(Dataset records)
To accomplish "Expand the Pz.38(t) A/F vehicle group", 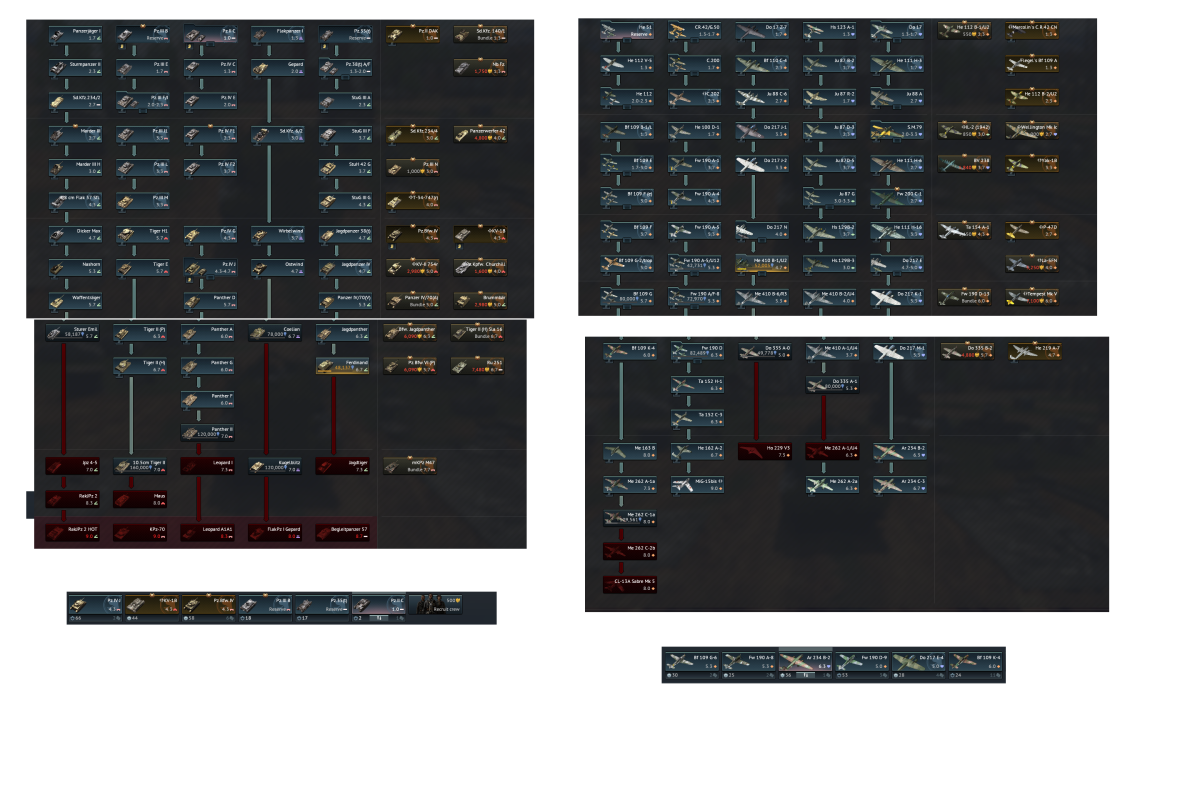I will pos(346,68).
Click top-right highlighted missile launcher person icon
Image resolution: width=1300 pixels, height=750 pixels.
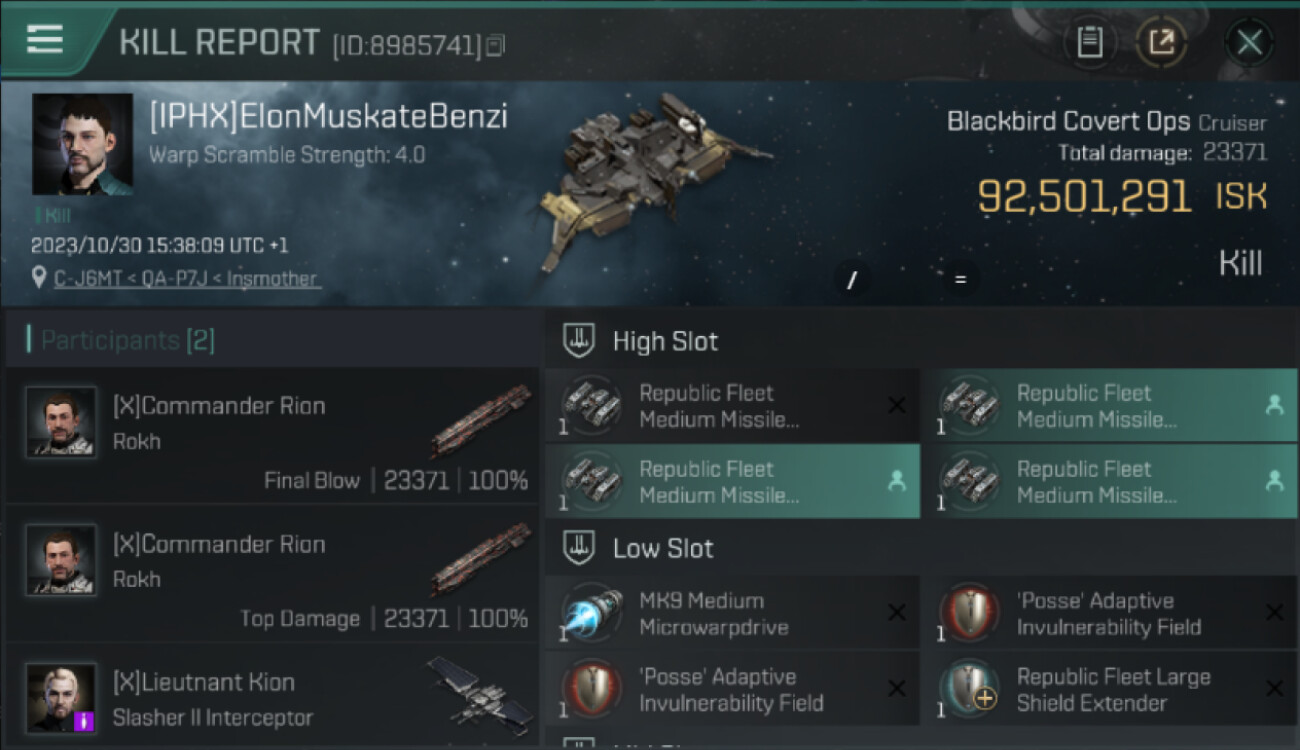(1274, 405)
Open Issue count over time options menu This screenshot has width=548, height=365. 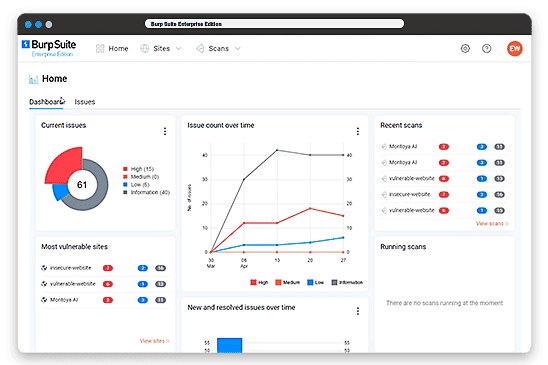click(358, 131)
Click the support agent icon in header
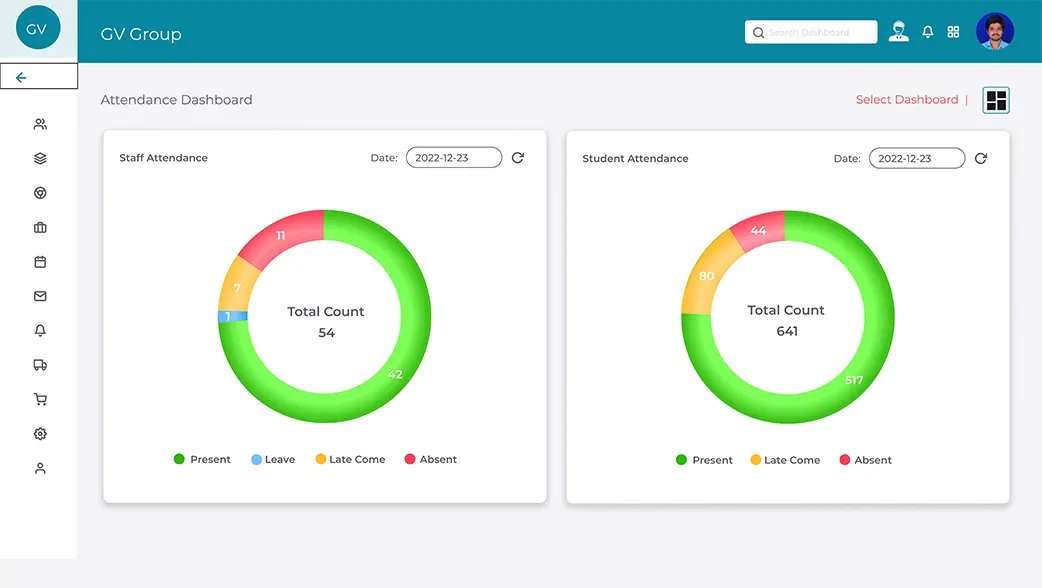This screenshot has width=1042, height=588. pos(898,31)
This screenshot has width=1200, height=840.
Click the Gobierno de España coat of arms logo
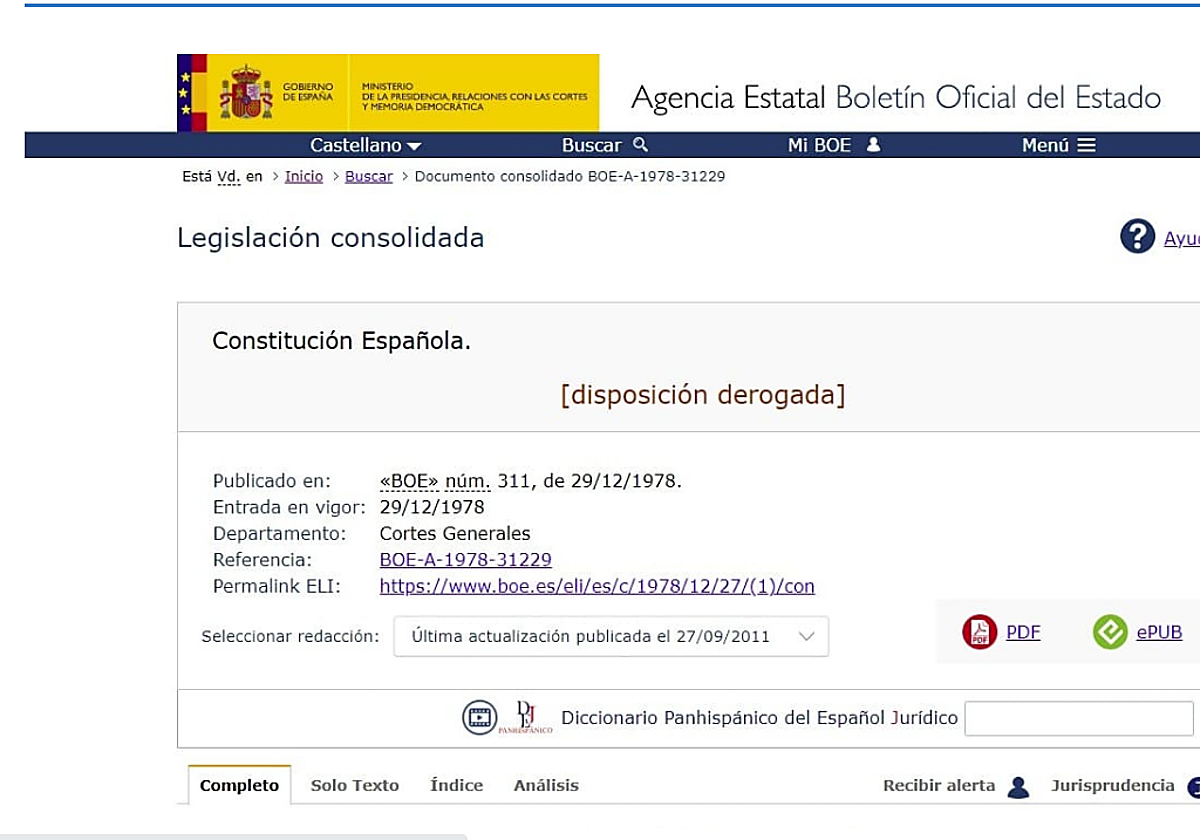click(246, 93)
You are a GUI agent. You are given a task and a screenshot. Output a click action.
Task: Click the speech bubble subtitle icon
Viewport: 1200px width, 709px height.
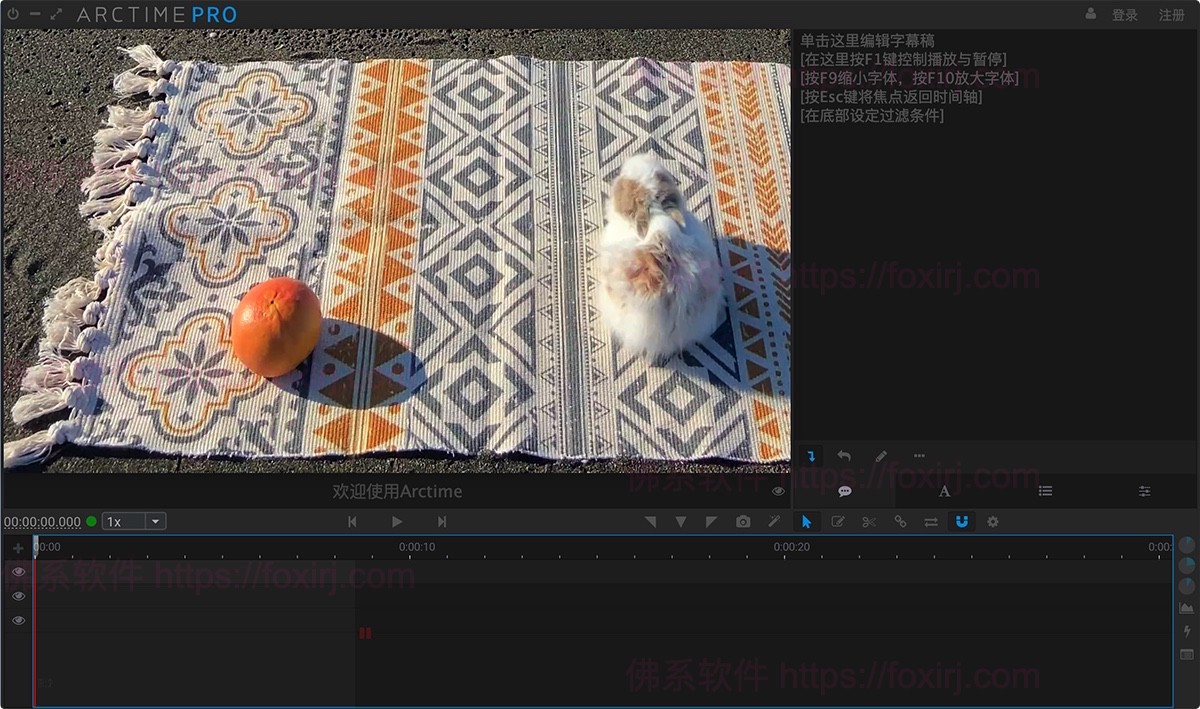[x=844, y=491]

■ **Work to be completed**: Set down exactly the lines of the entries above from the one holding "You are a GUI" through the last one, including both, with the pictures left out.

■ **Response**:
You are a GUI agent. You are given a task and a screenshot. Output a click action.
Task: Click the speech bubble subtitle icon
Viewport: 1200px width, 709px height.
[x=844, y=491]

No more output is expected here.